La provincia K ya no es modelo
Aunque nunca fue un modelo provincial a imitar –toda vez que reproduce las características típicas de un feudo- el ascenso al poder de los Kirchner instaló la imagen de una Santa Cruz superavitaria.
Frente al Estado deficitario que estalló con la convertibilidad, allá por el 2001, el terruño patagónico desentonaba. Gracias a las regalías petroleras –canjeadas para la privatización noventista de YPF- Santa Cruz lucía holgada por entonces.
De hecho los Kirchner construyeron su imagen política alrededor de esta solvencia en un país quebrado. Santa Cruz logró preservar sus ahorros en el exterior –varios miles de millones de dólares- cuando en la Argentina de la Alianza se los incautaba a mansalva.
Mucho se ha venido especulando sobre los “fondos de Santa Cruz”, desde que Néstor Kirchner, siendo ya presidente, continuó demorando su repatriación. Y esto porque hasta hoy los K siguen gobernando la provincia con control remoto.
Un halo de misterio todavía envuelve a estos fondos, y a decir verdad lo que trasciende de Santa Cruz es muy poco, a causa del control feudal sobre las noticias. No obstante lo cual, hay indicios ciertos de que la Caja se evaporó.
La información indica que el gobernador de Santa Cruz, Daniel Peralta, admitió esta semana que la provincia “está en crisis” y agradeció la asistencia de la Nación para cubrir el déficit local, que arañará los 2 mil millones de pesos según su propio presupuesto.
Desde la Casa Rosada ordenaron enviarle a la provincia 507 millones de pesos en los últimos días, entre adelantos de coparticipación de impuestos y partidas de la ANSES para cubrir su caja jubilatoria.
La situación mereció un comentario de Sergio Acevedo, ex gobernador de Santa Cruz, y en el pasado un hombre muy cercano a los Kirchner. “Es incomprensible lo que sucede”, dijo.
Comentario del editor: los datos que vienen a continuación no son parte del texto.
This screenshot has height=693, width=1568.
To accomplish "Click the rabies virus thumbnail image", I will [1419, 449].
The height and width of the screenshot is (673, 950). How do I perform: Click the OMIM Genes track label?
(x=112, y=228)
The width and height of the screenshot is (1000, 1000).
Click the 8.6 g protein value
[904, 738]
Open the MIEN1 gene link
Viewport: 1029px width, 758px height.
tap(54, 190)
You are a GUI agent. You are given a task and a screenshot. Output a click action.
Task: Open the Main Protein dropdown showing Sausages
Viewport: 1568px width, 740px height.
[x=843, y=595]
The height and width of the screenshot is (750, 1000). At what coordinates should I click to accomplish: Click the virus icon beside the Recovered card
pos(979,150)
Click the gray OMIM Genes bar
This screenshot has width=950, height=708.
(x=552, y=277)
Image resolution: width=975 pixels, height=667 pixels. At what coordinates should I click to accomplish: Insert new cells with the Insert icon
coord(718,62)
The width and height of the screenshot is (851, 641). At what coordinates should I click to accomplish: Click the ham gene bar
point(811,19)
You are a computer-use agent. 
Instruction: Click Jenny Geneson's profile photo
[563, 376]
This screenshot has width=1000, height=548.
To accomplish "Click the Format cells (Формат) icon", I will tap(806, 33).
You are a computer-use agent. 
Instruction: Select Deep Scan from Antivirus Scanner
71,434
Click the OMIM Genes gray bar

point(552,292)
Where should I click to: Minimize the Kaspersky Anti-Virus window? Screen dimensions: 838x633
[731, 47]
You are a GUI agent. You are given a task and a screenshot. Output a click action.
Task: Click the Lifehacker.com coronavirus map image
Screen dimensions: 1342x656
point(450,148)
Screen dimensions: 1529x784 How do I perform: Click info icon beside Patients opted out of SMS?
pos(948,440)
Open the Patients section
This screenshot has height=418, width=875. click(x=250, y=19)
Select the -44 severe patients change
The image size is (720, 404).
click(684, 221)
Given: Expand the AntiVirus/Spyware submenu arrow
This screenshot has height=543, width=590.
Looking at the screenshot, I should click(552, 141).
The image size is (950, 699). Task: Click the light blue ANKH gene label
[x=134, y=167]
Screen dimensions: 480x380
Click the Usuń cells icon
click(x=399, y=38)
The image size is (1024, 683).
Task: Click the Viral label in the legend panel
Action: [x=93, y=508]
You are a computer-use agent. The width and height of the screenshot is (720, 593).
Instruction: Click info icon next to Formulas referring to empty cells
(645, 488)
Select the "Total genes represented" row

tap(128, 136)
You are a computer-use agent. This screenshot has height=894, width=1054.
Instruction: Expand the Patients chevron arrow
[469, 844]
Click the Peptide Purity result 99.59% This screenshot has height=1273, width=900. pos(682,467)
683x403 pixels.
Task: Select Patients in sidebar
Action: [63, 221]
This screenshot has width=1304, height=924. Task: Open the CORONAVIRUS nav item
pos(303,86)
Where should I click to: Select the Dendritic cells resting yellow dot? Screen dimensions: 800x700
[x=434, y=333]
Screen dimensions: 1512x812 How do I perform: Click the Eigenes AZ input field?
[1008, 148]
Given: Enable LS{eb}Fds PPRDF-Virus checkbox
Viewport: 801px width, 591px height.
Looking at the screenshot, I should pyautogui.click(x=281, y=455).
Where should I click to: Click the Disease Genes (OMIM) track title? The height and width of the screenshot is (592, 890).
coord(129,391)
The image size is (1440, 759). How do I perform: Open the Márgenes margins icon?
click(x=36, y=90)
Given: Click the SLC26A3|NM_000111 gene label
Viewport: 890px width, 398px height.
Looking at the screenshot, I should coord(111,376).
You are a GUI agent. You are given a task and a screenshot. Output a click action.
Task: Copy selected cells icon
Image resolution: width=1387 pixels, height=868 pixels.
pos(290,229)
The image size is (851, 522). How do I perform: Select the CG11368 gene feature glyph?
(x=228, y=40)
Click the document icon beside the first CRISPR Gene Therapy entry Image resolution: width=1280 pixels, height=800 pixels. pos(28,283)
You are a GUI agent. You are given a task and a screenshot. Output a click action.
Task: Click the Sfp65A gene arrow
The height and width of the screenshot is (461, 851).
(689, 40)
En una nota de su autoría aparecida en el diario Crítica de la Argentina, días atrás, Acevedo consideró inexplicable que la provincia haya tenido que “endeudarse en casi 2.000 millones de pesos dando en garantía sus regalías petroleras”.
Y comentó: “Además gastó sus ahorros –llamados fondos de Santa Cruz- en apenas un par de años. De los más de 500 millones, al año 2007, había liquidado 200 millones y su saldo está comprometido como garantía de cheques que vencen a mitad de este año para pagar obras públicas ya construidas”.
Acevedo habló de “ausencia total de transparencia en la administración de los recursos provinciales”, al tiempo que atribuyó la caída de los ingresos públicos a incumplimientos de las concesionarias de gas y petróleo, en complicidad con la autoridad.
El ex gobernador reconoció que el gasto se disparó por un aumento importante de los salarios públicos y por el hecho de que hay “más de diez mil nuevos coprovincianos trabajando en el Estado”.
Mucho se ha hablado, en tanto, del negocio de la obra pública en Santa Cruz, a partir de los sobreprecios que cobran empresas contratistas amigas del poder. “Del aumento de los costos de la obra pública deberían ocuparse los jueces”, dice Acevedo.
Por otro lado, hay que resaltar que Santa Cruz, pese a contar con menor población y mayor ingreso per cápita del país, es la niña mimada de la obra pública nacional.
Ahora el problema es su insolvencia fiscal. Hay que pensar que la provincia K depende del empleo público. Con 220 mil habitantes, más de la mitad de esa población depende de una jubilación pública o de un empleo estatal para sobrevivir.